**Text provided:**

Democratic Deforestation

March 25, 2011

Paul and Joegodson

Joegodson wanted us to post some reflections about the election that has been “occupying” his country lately. Many Haitians went to the polls on March 20. Joenaara is now two months old and she, literally, adds her voice to our discussions. Joegodson holds her in one arm, the phone in the other. From time to time, she interjects quite forcefully. It makes me (Paul) happy to hear her voice so very alive and well.

These few thoughts will be limited to Manigat and Martelly, the two candidates that no-one-knows-exactly-how were chosen to perform in the run-off spectacle for the presidency. Joegodson participated only insofar as he observed the elections closely and engaged everyone he knew in debate.

He didn’t vote. Since a number of political parties, most notably Lavalas led by Jean-Bertrand Aristide, were excluded from participating, the elections were illegitimate for Joegodson. Among the group of twelve candidates who joined forces on November 28 to protest that the fraudulent first round was proceeding fraudulently were Manigat and Martelly. Like the other candidates, they had suddenly become defenders of democratic principles half-way through election day. It was nice to see the word “solidarity” floating around Haiti for a few minutes. But Manigat and Martelly received seductive telephone calls the following day telling them that they stood a chance to participate in the run-off and they were immediately back in the spirit of the elections. Solidarity is a noble idea … unless you’re winning.

Joegodson accepted that many people chose to vote. They weren’t democratic elections, okay. But he knows that there was still a choice to be made in what he reminded everybody were undemocratic elections. For Joegodson, the voting booths were made inaccessible by the piles of hypocrisy that surrounded them. Others in his entourage found ways to get through.

The candidates spoke incessantly of their desire to help Haiti. So, why are you running for president, Joegodson asked? The post of president, as offered, is an opportunity to amass some power and wealth by allowing the more powerful and wealthier free access to the island and its people. Manigat and Martelly both spoke of their readiness to lead Haiti. This system that has been imposed so clumsily on Haiti first separates the leaders from the people. And then the candidates are supposed to connect with the people to demonstrate that they are in solidarity with them. Of course, the Aristide phenomenon was different. He was an organic leader who continued to feel more comfortable with the people than with the political class that pulls the strings, as long as it follows the direction of the business class. Imagine how the pretentious elite must hate such a person! How could the halls of power ever be kept clean if the poor were allowed access? No. First, renounce the poor. Then, bond with them. Once elected, ignore them.

**Available records:**
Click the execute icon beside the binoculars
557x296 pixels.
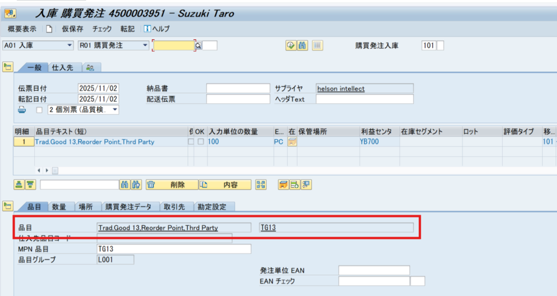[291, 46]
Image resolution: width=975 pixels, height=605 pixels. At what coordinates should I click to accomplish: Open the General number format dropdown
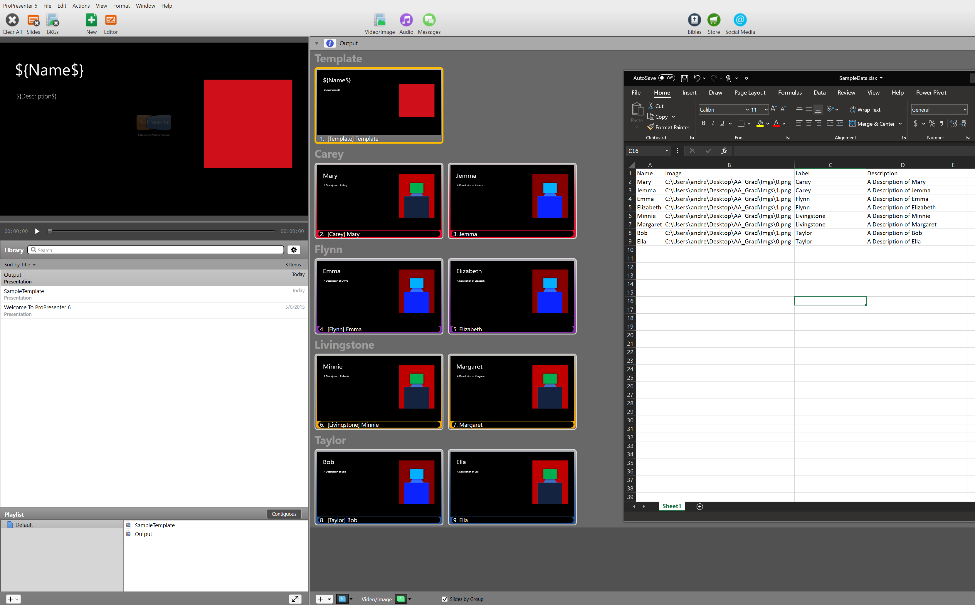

...

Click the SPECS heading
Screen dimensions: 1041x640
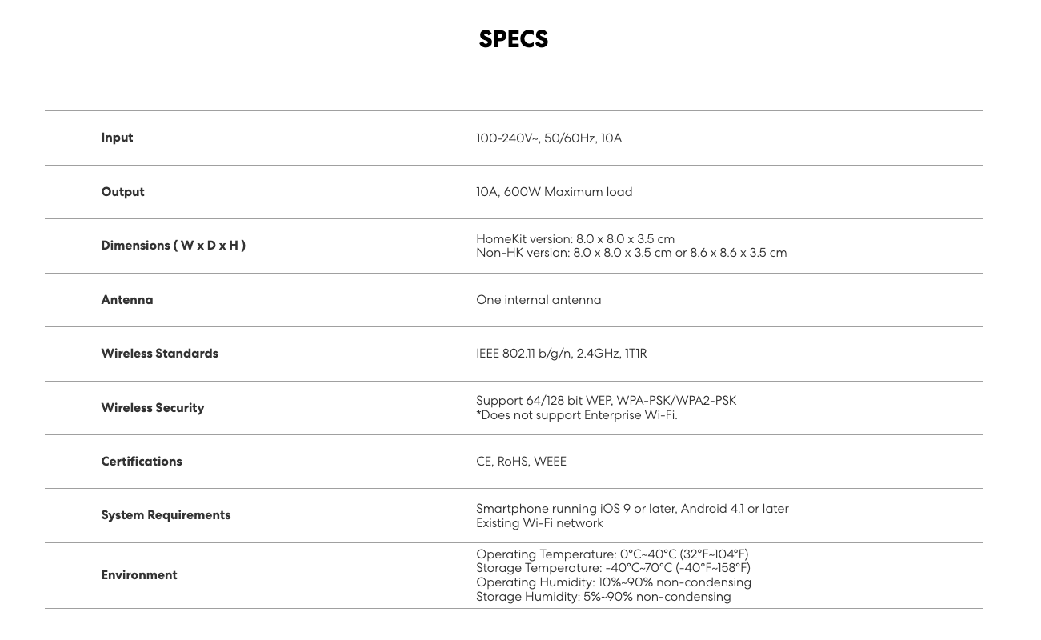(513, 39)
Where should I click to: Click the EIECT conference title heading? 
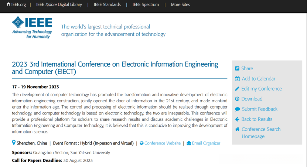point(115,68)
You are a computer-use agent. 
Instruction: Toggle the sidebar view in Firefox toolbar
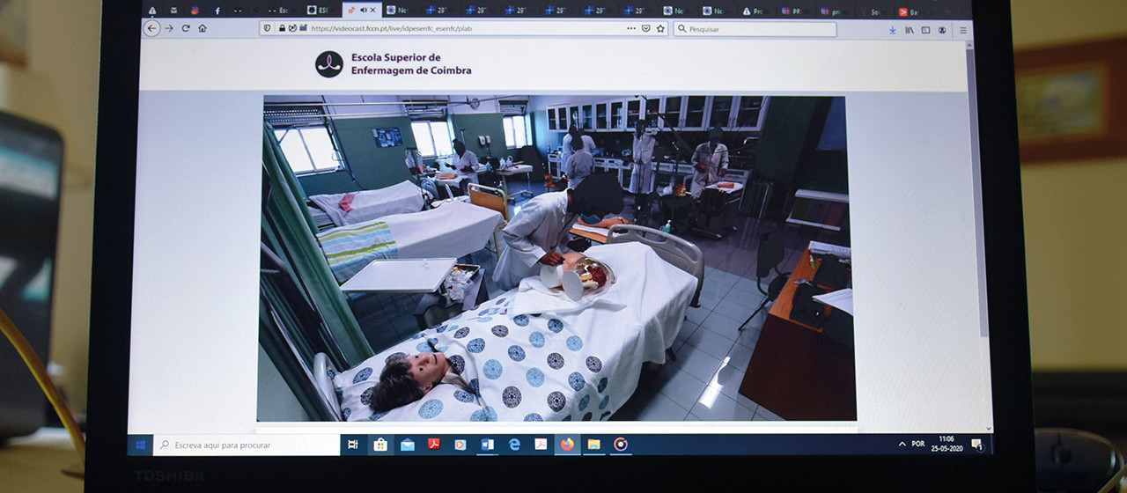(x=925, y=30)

**What is asked:**
#1 Copy the records word for word, starting at the line containing "Click the execute icon beside the binoculars" and ending at the line containing "Image resolution: width=975". Leave the pictures out.
#2 Carry on the piece about the Haitian presidential run-off from the point where it stops.

**Expected results:**
#1
Click the execute icon beside the binoculars
557x296 pixels.
[291, 46]
Image resolution: width=975 pixels, height=605 pixels. At what coordinates should I click to accomplish: Open the General number format dropdown

#2
Martelly and Manigat both said that education was a priority. So, teach! Open a school! Organize a mechanics’ institute! There are any number of ways to pass along knowledge. The state of Haiti, as long as it has been controlled by the United States, has demonstated over and again that education is a waste of money that could otherwise line bottomless pockets. You’ll know when a candidate is serious about universal education, Joegodson reminded his friends. He will be forced into exile.

The two candidates offered different images for the spectacle of the elections. She was elderly and dignified. He loud and brash. Both were well rooted in the establishment: he as a businessman, she as an academic. Both want to help Haiti by holding the office of the president. They presented platforms and said that they would implement them. (Once you believe that the candidates accepted by the United States will work for the people of Haiti, you are so far down the road of delusion that it will be tough to find your way back to sanity. Why, oh why, do you think that Aristide can’t play? What will be their relationship with the Interim Commission whose many billions of dollars Bill Clinton has so generously consented to manage?) But Manigat and Martelly have never distinguished themselves by working alongside the people that they say they want to represent. How do they see that relationship? Joegodson thinks he understands how they look upon him. It’s not a relationship he is willing to enter.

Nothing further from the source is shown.